Dataset excerpts:
=== Begin Enclosure ===

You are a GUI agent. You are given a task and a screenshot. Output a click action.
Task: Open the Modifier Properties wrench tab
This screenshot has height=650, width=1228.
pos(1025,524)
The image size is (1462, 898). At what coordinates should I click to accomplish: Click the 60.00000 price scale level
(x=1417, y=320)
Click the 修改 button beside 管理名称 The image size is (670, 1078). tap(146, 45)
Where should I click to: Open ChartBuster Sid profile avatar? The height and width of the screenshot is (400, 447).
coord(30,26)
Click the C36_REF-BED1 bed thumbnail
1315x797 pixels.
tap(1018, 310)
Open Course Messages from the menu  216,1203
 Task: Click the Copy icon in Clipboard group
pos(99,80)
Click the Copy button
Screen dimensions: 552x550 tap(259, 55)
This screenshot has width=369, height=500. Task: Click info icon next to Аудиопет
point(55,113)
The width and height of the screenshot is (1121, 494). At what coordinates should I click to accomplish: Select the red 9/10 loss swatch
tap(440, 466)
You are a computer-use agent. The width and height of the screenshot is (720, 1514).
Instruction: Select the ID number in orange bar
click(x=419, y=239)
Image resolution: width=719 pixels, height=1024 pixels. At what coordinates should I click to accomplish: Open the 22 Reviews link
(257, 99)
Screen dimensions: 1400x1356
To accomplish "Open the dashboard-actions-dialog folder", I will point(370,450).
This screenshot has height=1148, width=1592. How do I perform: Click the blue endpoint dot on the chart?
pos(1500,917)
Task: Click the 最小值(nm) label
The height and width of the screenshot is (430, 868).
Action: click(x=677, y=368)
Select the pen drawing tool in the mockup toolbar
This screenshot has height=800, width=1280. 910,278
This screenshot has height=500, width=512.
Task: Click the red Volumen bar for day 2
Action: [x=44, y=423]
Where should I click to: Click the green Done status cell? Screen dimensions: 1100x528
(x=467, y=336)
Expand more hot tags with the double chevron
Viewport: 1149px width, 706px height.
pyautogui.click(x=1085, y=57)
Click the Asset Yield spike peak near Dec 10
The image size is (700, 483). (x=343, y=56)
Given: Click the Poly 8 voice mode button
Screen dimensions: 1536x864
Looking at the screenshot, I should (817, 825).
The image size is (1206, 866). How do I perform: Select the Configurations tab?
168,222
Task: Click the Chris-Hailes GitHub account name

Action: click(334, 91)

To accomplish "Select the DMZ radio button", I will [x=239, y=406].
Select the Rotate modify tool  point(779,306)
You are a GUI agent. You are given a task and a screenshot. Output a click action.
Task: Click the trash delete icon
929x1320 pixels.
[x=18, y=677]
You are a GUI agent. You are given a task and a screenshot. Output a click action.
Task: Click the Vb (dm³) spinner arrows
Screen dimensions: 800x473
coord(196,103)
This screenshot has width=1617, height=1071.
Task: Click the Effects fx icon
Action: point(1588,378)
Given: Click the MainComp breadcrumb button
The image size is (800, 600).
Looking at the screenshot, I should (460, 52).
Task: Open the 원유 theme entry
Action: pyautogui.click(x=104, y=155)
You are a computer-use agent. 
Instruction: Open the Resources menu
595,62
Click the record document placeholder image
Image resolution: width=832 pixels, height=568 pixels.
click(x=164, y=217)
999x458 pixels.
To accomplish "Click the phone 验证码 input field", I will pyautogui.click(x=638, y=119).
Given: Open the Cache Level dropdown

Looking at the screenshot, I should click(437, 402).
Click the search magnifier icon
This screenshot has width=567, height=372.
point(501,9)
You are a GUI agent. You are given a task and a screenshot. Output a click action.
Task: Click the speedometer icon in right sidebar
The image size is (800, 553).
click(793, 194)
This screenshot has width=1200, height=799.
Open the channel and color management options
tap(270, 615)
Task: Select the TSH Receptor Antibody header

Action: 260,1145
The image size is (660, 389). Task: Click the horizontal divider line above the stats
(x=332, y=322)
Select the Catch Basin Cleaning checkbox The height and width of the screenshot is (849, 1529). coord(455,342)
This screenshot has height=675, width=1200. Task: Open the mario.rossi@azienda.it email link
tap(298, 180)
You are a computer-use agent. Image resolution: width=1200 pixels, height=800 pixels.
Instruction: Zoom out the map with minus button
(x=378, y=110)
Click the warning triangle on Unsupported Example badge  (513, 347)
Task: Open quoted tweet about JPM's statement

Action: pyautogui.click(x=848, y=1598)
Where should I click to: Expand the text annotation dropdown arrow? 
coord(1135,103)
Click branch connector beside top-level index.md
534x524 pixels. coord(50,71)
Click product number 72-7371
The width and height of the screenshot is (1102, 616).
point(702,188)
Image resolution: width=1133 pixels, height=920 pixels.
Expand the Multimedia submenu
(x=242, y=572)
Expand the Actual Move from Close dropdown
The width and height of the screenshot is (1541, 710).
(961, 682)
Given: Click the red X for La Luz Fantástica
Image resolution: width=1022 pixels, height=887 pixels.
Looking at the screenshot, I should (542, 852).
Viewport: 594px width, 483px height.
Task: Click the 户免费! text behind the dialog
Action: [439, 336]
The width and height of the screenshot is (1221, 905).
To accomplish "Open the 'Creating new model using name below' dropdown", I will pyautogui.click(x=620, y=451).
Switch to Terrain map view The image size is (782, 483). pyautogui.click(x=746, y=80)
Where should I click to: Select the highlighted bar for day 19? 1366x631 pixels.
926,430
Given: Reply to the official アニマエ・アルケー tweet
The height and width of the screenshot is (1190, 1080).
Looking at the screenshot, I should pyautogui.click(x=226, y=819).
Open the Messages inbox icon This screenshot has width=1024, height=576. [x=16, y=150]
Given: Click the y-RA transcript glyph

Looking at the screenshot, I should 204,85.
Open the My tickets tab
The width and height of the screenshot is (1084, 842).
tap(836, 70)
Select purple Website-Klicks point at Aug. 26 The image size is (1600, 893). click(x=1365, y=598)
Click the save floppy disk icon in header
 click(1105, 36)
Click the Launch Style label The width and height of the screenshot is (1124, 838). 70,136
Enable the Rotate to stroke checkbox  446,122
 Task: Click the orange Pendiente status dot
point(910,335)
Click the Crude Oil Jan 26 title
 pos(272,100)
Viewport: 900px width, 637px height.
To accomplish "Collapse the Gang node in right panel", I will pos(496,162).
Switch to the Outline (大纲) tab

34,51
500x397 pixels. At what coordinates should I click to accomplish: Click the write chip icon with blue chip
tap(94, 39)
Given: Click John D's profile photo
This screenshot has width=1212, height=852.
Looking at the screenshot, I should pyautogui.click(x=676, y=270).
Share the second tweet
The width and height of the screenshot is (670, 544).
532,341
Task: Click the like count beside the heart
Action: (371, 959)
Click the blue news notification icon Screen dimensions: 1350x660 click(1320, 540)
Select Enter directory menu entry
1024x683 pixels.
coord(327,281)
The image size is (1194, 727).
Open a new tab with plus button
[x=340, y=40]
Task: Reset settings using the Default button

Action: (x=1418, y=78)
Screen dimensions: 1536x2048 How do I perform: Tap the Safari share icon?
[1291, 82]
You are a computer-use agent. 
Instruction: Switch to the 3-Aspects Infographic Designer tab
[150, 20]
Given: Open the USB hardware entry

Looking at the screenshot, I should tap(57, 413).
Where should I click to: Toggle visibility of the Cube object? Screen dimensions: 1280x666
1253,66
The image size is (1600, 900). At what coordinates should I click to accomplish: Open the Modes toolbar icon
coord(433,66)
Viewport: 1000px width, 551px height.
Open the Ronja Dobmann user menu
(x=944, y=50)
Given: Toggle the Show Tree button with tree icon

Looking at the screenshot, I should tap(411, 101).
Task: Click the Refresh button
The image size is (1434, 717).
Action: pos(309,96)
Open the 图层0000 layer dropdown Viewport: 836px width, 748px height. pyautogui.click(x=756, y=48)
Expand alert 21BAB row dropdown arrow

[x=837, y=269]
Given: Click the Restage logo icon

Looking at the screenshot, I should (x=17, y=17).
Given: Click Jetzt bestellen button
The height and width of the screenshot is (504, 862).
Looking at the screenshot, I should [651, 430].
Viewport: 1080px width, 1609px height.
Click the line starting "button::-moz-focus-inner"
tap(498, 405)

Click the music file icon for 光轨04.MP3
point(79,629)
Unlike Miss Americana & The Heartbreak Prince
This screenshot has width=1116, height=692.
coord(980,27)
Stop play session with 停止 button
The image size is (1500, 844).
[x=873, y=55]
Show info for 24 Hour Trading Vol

=== End Enclosure ===

Exercise description: An exact copy of the lines above, from the one containing "Open Course Messages" down to the one containing "Select the Rotate" and including both, is the whole answer; retype it and nothing else.

Answer to the problem:
Open Course Messages from the menu  216,1203
 Task: Click the Copy icon in Clipboard group
pos(99,80)
Click the Copy button
Screen dimensions: 552x550 tap(259, 55)
This screenshot has width=369, height=500. Task: Click info icon next to Аудиопет
point(55,113)
The width and height of the screenshot is (1121, 494). At what coordinates should I click to accomplish: Select the red 9/10 loss swatch
tap(440, 466)
You are a computer-use agent. The width and height of the screenshot is (720, 1514).
Instruction: Select the ID number in orange bar
click(x=419, y=239)
Image resolution: width=719 pixels, height=1024 pixels. At what coordinates should I click to accomplish: Open the 22 Reviews link
(257, 99)
Screen dimensions: 1400x1356
To accomplish "Open the dashboard-actions-dialog folder", I will point(370,450).
This screenshot has height=1148, width=1592. How do I perform: Click the blue endpoint dot on the chart?
pos(1500,917)
Task: Click the 最小值(nm) label
The height and width of the screenshot is (430, 868).
Action: click(x=677, y=368)
Select the pen drawing tool in the mockup toolbar
This screenshot has height=800, width=1280. 910,278
This screenshot has height=500, width=512.
Task: Click the red Volumen bar for day 2
Action: [x=44, y=423]
Where should I click to: Click the green Done status cell? Screen dimensions: 1100x528
(x=467, y=336)
Expand more hot tags with the double chevron
Viewport: 1149px width, 706px height.
pyautogui.click(x=1085, y=57)
Click the Asset Yield spike peak near Dec 10
The image size is (700, 483). (x=343, y=56)
Given: Click the Poly 8 voice mode button
Screen dimensions: 1536x864
Looking at the screenshot, I should (817, 825).
The image size is (1206, 866). How do I perform: Select the Configurations tab?
168,222
Task: Click the Chris-Hailes GitHub account name

Action: click(334, 91)

To accomplish "Select the DMZ radio button", I will [x=239, y=406].
Select the Rotate modify tool  point(779,306)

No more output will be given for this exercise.